The G20 gives the green light to the fiscal big bang



The G20 agreement sparked a concert of enthusiastic reactions, from US Treasury Secretary Janet Yellen who called on the world “to act quickly to finalize” the reform, to European Commissioner for the Economy Paolo Gentiloni who spoke of a ” victory for tax fairness ”.

The finance ministers approved a reform considered “revolutionary” in the taxation of multinationals, already approved by 132 countries and which promises to permanently shake up international taxation. They called on recalcitrant countries to join the deal, a call that was heard by Saint Vincent and the Grenadines, a small Caribbean country, which just signed the declaration.

A worldwide corporate tax of “at least 15%”

There is “no turning back possible”, welcomed the French Minister of the Economy Bruno Le Maire, calling now to “effectively implement the reform of international taxation by 2023”. Introduce a global corporate tax of “at least 15%” to sound the death knell for tax havens and tax companies where they earn their revenues: this agreement, the rules of which should be fine-tuned by October, must be implemented from 2023.

“Today we are operating a tax revolution. We are turning our backs on decades of tax-lowering which has shown it to be totally ineffective, ”he added. Several G20 members, including France, the United States and Germany, are campaigning for a rate above 15%, but it should not budge until the next meeting of the 19 richest countries in the world and the European Union in October.

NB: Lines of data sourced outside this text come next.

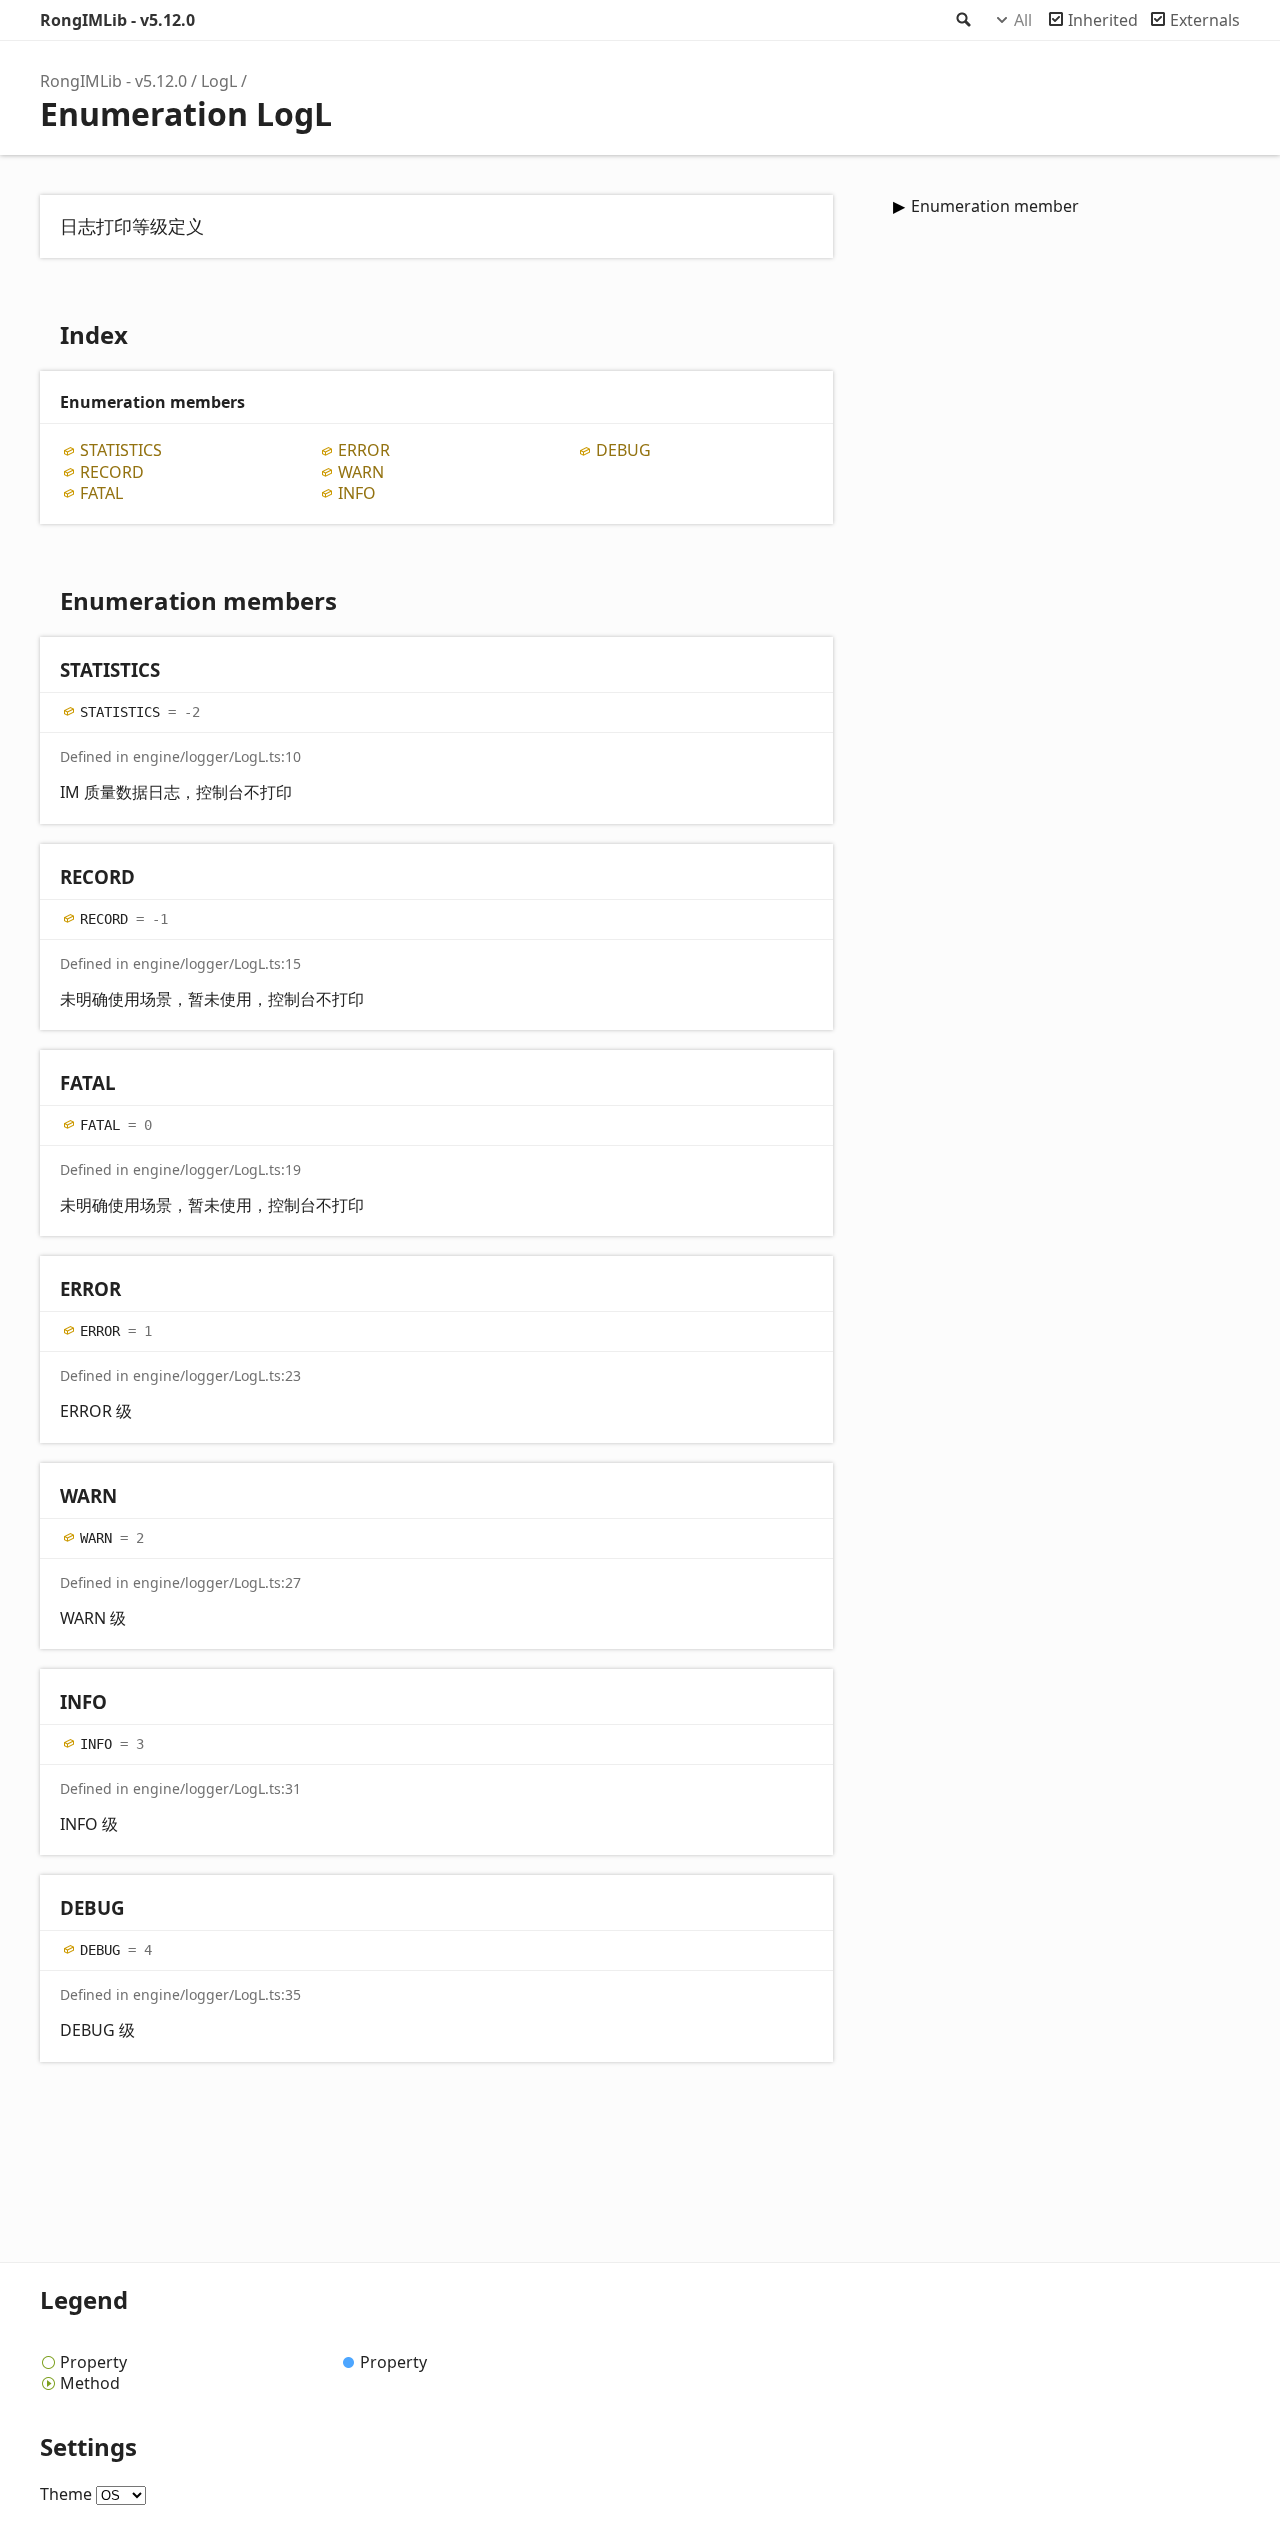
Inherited (1103, 20)
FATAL (101, 493)
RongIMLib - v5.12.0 (117, 20)
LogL (219, 81)
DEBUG (623, 450)
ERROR (364, 450)
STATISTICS (121, 450)
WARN (361, 472)
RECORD (112, 472)
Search (962, 20)
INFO (357, 493)
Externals (1205, 20)
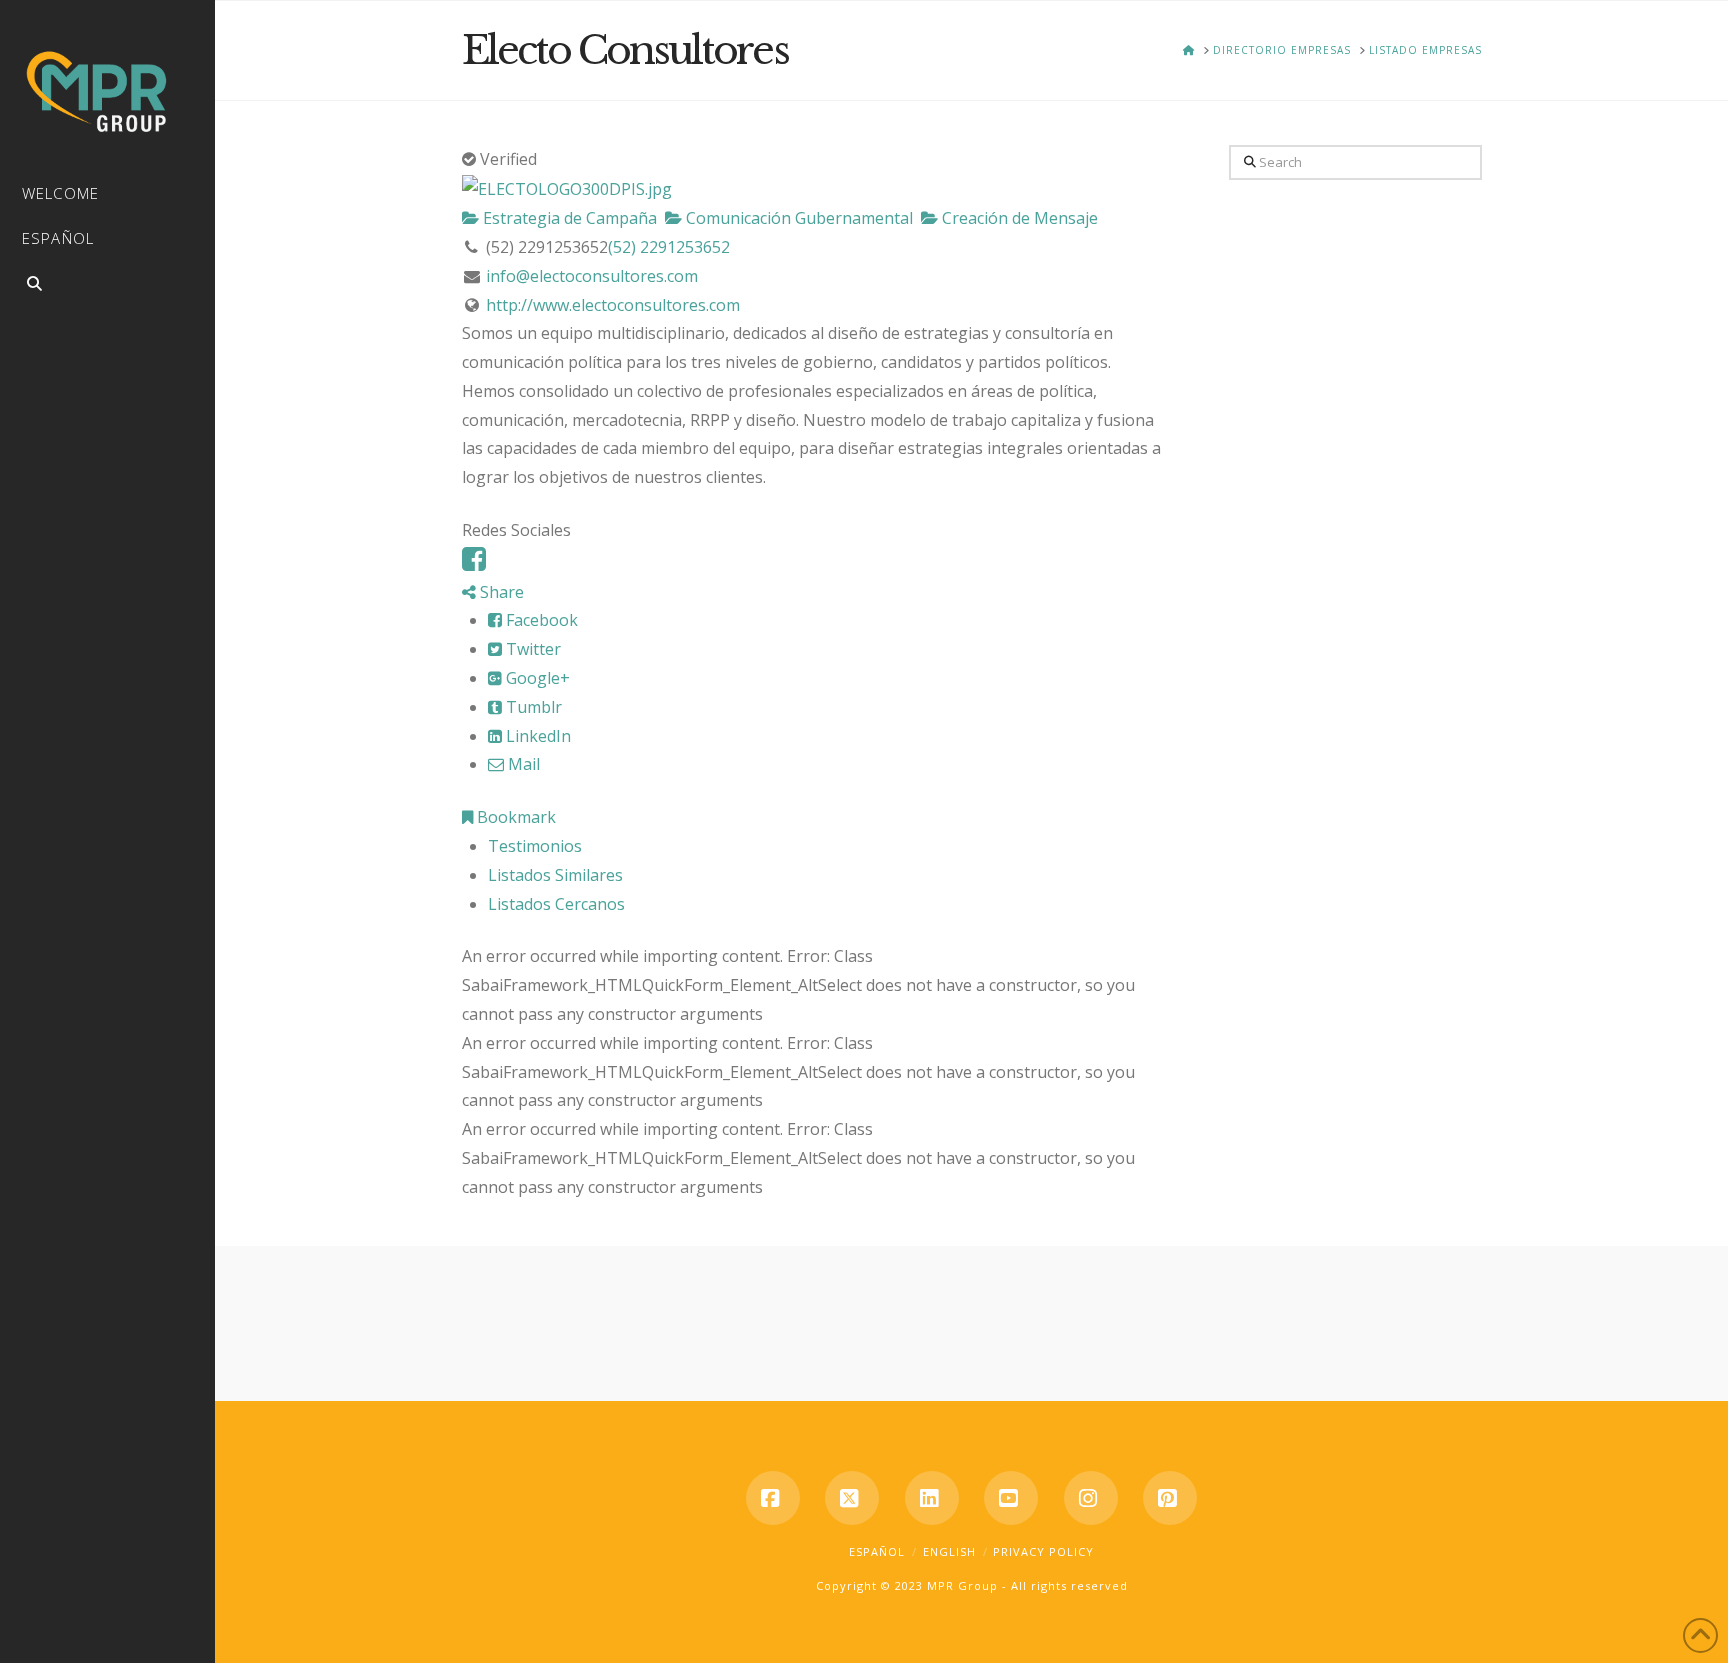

But several members of the working group of the Organization for Development and Economic Cooperation (OECD) who reached an agreement in principle on July 1 are still missing, such as Ireland and Hungary. Ireland has been practicing a rate of 12.5% ​​since 2003, which is very low compared to other European countries, which has enabled it to host the European headquarters of several technology giants such as Apple and Google.

Distribute taxes

The pillar number 1 of the reform aims to distribute equitably between countries the rights to tax the profits of multinationals. For example, a company like the oil giant BP is present in 85 countries. In their sights, the “100 most profitable companies in the world, which alone make half of the world’s profit”, including the Gafa (Google, Amazon, Facebook, Apple), explained Pascal Saint-Amans, director of the Center. OECD Tax Policy and Administration.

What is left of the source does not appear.